Dans la guerre contre le temps, nous sommes notre propre ennemi.

Elle s'est barrée. Comme une voleuse. Volatilisée dans la nuit, comme un rapace nocturne prend son envol, dans le secret le plus total. Aucun doute. C'est bien la fille de son père.

Les mains figées sur le lavabo, j'observe mon reflet dans le miroir, le souffle court. La voix de Sylvia continue de vibrer dans ma tête. Autrefois salvatrice, la voilà qui m'enterre. Me condamne. Encore et encore.

« C'est ce qu'est devenu le puissant Duncan Reed ? Un pseudo-leader qui se cache à l'étranger pendant que ses hommes combattent à sa place ? Ce n'est pas de ce Duncan là que je suis tombée amoureuse... »

Chaque mot, chaque lettre, font écho en moi et me transforme en une bête sauvage et assoiffée de sang qui n'a qu'une seule envie : tuer.

Qu'est-ce que je suis devenu ?

Un putain de faiblard qui évite les problèmes au lieu de les affronter.

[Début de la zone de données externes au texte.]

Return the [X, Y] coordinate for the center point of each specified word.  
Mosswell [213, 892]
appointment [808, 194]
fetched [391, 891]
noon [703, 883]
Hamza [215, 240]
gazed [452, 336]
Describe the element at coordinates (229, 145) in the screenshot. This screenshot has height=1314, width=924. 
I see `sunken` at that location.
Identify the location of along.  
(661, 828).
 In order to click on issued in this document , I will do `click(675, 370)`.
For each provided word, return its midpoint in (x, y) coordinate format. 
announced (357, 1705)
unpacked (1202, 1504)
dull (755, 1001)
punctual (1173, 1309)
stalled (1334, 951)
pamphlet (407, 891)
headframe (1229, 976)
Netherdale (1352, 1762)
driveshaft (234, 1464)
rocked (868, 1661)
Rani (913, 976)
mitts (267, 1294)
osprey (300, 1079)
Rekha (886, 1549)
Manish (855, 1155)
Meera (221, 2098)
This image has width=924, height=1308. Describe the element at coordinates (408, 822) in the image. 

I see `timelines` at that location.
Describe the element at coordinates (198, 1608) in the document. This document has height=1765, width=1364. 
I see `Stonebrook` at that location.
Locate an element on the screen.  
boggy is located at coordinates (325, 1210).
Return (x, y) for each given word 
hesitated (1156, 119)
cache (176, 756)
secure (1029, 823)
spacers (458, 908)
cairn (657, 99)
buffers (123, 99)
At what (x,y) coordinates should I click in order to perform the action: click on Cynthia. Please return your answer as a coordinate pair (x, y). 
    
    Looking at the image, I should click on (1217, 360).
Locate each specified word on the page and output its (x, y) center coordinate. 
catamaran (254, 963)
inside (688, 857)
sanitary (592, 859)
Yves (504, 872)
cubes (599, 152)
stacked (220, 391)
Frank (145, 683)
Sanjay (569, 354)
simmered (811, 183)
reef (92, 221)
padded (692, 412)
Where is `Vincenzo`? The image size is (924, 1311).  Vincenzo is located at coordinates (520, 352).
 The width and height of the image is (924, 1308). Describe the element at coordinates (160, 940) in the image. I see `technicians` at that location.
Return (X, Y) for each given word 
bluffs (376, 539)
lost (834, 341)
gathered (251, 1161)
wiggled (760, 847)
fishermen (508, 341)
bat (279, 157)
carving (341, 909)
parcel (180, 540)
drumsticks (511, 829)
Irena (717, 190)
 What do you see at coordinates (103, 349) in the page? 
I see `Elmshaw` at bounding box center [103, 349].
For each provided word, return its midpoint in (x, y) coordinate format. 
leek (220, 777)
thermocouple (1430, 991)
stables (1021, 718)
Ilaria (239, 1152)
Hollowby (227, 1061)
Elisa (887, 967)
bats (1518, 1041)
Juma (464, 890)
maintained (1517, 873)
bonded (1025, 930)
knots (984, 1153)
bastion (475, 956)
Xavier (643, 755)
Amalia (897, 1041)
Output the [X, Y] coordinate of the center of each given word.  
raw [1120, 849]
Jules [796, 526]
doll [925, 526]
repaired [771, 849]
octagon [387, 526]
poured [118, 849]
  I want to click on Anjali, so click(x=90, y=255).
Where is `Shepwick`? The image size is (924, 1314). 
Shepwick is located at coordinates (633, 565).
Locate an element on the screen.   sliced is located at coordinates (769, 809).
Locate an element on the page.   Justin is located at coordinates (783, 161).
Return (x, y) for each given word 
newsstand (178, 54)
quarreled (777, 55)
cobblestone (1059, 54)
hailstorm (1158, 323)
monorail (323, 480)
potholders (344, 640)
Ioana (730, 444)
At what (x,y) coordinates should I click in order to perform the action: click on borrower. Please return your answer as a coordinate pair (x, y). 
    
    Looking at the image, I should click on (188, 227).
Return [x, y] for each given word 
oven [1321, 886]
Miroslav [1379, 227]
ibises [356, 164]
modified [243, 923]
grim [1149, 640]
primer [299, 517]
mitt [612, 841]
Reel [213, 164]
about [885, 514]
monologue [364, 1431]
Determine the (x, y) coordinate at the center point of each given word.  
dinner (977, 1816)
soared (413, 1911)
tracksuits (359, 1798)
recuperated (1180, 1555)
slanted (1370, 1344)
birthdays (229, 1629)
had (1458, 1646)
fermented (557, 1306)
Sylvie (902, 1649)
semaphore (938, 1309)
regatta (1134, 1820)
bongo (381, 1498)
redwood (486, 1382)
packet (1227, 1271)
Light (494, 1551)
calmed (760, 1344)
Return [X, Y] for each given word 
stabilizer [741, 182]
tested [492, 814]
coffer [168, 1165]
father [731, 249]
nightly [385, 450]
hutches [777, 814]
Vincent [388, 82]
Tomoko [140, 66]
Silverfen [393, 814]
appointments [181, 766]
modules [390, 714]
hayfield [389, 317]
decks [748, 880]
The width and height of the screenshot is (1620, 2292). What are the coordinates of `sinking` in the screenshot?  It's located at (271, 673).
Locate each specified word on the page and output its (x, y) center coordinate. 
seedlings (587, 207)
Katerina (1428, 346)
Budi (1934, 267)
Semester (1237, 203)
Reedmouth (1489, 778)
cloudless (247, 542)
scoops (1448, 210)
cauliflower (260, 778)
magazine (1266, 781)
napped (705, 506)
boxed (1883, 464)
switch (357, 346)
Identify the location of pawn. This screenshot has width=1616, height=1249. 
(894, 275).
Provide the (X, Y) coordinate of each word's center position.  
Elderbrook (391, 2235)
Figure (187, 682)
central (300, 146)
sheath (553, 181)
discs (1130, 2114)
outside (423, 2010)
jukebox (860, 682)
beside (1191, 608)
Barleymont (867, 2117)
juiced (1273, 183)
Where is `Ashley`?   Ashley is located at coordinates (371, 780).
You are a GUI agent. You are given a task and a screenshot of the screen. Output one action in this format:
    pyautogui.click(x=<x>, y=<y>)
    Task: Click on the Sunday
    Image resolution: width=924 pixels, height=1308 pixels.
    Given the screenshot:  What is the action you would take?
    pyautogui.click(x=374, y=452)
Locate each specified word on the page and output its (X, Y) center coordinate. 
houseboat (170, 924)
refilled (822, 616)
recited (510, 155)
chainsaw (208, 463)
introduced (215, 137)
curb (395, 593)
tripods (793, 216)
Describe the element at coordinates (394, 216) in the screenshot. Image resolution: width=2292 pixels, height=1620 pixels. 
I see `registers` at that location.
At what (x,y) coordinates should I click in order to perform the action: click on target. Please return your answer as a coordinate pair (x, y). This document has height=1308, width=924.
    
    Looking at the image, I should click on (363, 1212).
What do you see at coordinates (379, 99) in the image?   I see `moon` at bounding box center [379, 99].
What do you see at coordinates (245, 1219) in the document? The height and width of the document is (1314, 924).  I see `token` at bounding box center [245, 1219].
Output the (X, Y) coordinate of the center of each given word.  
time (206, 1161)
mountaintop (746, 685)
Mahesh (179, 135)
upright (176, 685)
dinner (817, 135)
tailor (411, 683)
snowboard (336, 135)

Les éradiquer.

Sylvia a raison.

Ils ont tous raison.

« Tu te rends enfin à l'évidence, beau gosse. Tu n'as jamais été qu'un lâche qui se cache derrière El Padre pour justifier ses actes. »

Excédé par un trop plein de frustration, je continue d'ignorer le fantôme qui est revenu me hanter à l'instant même où sa fille a déserté et je jette la brosse que Sylvia a oubliée ici sur le miroir. Celui-ci se brise en mille morceaux. Comme la confiance de Sylvia en moi qui vient de voler en éclats. Mais après tout, je ne l'ai jamais vraiment méritée.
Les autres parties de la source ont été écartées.